1) Ragione che spinge ad agire o a non agire; causa, movente: ci dirai il motivo della tua assenza; motivo serio; motivo di gioia, di dolore. Per l'accezione in psicologia, vedi motivazione. Nelle loc.: avere motivo di, avere ragione, essere nel vero: ho motivo di credere in ciò; dar motivo di, dar occasione di, causare: dar motivo di lagnarsi; motivo per cui, ragion per cui; per questo motivo, perciò; a motivo di, per causa di; con motivo, giustamente; senza motivo, inspiegabilmente.

2) In musica, propr. frammento di frase, caratterizzato sul piano melodico-ritmico, suscettibile di un compiuto sviluppo, cioè di fungere da nucleo per una più ampia costruzione. Più comune, idea melodica di senso compiuto, facilmente ricordabile, o sinonimo di tema, motivo conduttore, Leitmotiv. Per estensione, argomento fondamentale di un'opera letteraria; nelle arti figurative, elemento ornamentale che si ripete variamente e ritmicamente a determinate distanze: il motivo floreale di un fregio; per estensione, anche nell'abbigliamento, nell'arredamento e simili; camicetta con motivo geometrici.

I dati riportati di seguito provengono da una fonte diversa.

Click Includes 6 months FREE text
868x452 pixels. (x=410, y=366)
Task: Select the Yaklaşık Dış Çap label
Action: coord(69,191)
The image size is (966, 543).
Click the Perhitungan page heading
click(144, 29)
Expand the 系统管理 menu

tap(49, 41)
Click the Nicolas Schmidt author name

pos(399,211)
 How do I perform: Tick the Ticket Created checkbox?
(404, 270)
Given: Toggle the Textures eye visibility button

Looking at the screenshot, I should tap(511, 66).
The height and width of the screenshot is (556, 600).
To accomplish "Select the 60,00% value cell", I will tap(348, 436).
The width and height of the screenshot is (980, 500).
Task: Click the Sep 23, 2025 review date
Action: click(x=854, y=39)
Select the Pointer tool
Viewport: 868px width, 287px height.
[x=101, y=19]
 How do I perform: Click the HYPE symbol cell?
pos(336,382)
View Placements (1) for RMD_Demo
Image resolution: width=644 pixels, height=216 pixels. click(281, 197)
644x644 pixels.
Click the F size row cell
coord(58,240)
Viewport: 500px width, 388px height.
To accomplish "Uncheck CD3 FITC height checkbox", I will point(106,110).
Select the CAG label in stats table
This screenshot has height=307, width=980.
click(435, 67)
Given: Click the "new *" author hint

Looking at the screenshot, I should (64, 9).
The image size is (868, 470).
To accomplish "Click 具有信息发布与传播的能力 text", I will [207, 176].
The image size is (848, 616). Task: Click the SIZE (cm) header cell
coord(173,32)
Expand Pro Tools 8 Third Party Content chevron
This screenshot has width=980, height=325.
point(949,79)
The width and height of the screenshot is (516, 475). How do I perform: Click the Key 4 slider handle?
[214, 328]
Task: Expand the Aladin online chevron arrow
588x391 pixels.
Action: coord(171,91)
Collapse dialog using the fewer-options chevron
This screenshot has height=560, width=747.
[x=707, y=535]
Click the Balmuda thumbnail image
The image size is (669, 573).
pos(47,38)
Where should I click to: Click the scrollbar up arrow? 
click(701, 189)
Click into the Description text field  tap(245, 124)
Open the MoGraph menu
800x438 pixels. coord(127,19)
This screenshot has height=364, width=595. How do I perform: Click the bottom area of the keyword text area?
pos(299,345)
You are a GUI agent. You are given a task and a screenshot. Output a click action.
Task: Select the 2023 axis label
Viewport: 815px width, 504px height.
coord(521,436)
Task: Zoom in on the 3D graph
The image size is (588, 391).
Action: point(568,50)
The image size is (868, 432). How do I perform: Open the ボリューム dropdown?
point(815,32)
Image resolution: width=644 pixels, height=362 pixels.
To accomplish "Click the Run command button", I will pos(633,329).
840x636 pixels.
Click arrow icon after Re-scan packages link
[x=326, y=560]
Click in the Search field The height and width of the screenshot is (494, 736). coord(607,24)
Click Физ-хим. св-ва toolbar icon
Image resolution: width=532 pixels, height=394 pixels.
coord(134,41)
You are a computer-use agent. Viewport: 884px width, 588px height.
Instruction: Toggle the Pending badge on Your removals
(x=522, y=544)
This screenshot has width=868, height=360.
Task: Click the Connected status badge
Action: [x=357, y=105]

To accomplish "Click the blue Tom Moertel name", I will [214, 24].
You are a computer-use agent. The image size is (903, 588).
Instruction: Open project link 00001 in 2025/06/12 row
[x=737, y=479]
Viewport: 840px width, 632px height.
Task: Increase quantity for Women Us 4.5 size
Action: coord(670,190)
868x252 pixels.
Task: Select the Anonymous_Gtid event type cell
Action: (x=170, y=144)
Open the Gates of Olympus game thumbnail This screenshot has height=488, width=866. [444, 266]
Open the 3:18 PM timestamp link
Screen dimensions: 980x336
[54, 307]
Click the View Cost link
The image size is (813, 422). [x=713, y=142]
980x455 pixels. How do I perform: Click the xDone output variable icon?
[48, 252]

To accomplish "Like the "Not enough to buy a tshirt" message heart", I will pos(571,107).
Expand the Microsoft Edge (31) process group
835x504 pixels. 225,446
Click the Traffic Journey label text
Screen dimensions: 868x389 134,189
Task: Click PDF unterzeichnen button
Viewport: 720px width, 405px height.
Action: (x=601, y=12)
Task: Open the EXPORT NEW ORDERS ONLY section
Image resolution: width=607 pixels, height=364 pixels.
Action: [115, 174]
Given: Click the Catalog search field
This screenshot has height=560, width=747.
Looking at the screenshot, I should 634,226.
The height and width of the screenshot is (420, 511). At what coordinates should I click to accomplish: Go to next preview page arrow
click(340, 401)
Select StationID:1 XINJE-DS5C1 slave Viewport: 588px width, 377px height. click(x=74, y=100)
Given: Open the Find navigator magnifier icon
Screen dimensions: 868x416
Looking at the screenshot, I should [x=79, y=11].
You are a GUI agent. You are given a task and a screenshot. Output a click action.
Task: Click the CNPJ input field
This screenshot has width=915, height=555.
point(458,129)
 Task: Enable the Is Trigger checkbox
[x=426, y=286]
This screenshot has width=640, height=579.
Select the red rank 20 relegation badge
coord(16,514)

3) Anche agg., ant. e lett., che muove o che è atto a muovere: “la potenza motiva infinita” (Bruno).

Diritto

Nella teoria generale dei negozi giuridici, il motivo si distingue dalla causa e a tale distinzione sono collegati rilevanti effetti: la causa costituisce l'elemento essenziale dell'atto giuridico, rispondente alla funzione economico-sociale del negozio e come tale tutelato dalla legge; il motivo invece è la ragione privata e personale che ha indotto un soggetto a stipulare quel determinato atto; di conseguenza il motivo è di norma irrilevante per l'ordinamento giuridico, ma acquista importanza quando assume una funzione sociale ed economica. È il caso dei motivi abbietti o futili, che aggravano il reato e conseguentemente la pena; invece, i motivi di particolare valore morale e sociale costituiscono attenuante a un reato, a norma dell'art. 62 del Codice Penale, e comportano una diminuzione della pena.